FastPay, a startup offering credit to digital media companies, is announcing that it has raised $15 million in additional equity funding.
That description might not sound particularly sexy, but FastPay seems to be tackling a common problem for companies that serve as middlemen between online publishers and advertisers (such as ad agencies, demand side platforms, supply side platforms, ad exchanges, and so on) — you’re in a tough spot if you’re still waiting on money from advertisers when a publisher needs you to pay up.

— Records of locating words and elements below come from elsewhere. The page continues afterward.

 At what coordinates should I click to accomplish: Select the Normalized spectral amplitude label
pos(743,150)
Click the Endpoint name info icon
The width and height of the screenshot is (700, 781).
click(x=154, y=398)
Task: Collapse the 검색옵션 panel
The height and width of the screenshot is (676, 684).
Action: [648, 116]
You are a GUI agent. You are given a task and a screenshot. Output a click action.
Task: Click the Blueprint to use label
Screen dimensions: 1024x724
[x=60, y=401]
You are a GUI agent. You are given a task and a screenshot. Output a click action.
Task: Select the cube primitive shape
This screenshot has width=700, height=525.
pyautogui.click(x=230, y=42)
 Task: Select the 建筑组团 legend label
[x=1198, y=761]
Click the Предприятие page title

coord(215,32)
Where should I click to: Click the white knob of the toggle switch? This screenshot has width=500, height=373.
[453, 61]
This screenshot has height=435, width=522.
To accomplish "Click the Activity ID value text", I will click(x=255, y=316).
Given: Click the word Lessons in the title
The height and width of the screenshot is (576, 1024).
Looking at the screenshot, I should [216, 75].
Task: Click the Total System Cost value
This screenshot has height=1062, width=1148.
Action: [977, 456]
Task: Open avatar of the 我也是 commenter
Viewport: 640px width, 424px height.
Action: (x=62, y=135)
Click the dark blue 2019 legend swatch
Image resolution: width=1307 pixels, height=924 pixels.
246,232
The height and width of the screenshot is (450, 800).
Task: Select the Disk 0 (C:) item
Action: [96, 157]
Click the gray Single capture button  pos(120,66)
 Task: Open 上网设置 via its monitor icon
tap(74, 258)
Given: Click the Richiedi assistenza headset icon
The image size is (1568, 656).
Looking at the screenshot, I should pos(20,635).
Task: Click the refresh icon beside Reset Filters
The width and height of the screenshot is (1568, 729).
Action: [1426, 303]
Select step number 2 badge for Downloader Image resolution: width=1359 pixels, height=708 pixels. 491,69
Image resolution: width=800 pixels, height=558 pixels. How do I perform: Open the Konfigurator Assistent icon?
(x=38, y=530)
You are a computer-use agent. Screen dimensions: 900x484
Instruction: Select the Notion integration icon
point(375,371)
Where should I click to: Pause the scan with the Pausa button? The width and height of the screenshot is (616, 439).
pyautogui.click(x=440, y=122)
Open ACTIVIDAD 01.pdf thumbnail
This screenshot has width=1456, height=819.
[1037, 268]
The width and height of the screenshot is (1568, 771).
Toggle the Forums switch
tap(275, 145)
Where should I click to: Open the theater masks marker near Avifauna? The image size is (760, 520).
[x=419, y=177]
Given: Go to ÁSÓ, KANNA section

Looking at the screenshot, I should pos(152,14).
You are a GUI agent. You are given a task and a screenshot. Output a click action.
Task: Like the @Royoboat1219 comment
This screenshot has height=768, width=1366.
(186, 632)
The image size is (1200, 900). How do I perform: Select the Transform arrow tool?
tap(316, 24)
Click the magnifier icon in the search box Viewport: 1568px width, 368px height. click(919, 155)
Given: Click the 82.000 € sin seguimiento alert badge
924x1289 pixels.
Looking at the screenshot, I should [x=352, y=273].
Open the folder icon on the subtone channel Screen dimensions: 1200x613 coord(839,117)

For example, David Segura, then-CEO of video ad company Giant Media, has told me that Giant’s publishers expected to be paid 30 days after a campaign, while its advertisers took 60 days to pay. He said that without credit from FastPay, Giant would have had to raise venture funding just to have the cash to deal with those issues. (Since I spoke to Segura two years ago, Giant Media was acquired by Adknowledge.)
FastPay says it has now originated nearly $500 million in loans to digital media companies and has grown its team to more than 40 people.
The new funding comes from Oak HC/FT (a growth fund from Oak Investment Partners focused on health care and financial services) and brings FastPay’s total equity funding to $19 million. A significant amount of FastPay’s financing has come in the form of debt, which makes sense — in fact, given the FastPay model, I asked founder and CEO Jed Simon (pictured above) via email if he felt conflicted about raising so much equity funding.
“We don’t feel there is a conflict because we are not against raising equity, we simply feel that many young, rapidly growing businesses find themselves in a position where they are forced to raise funding too early and for the wrong reasons,” he said. “It is important that entrepreneurs know all their financing options; in fact, we often work alongside VCs.”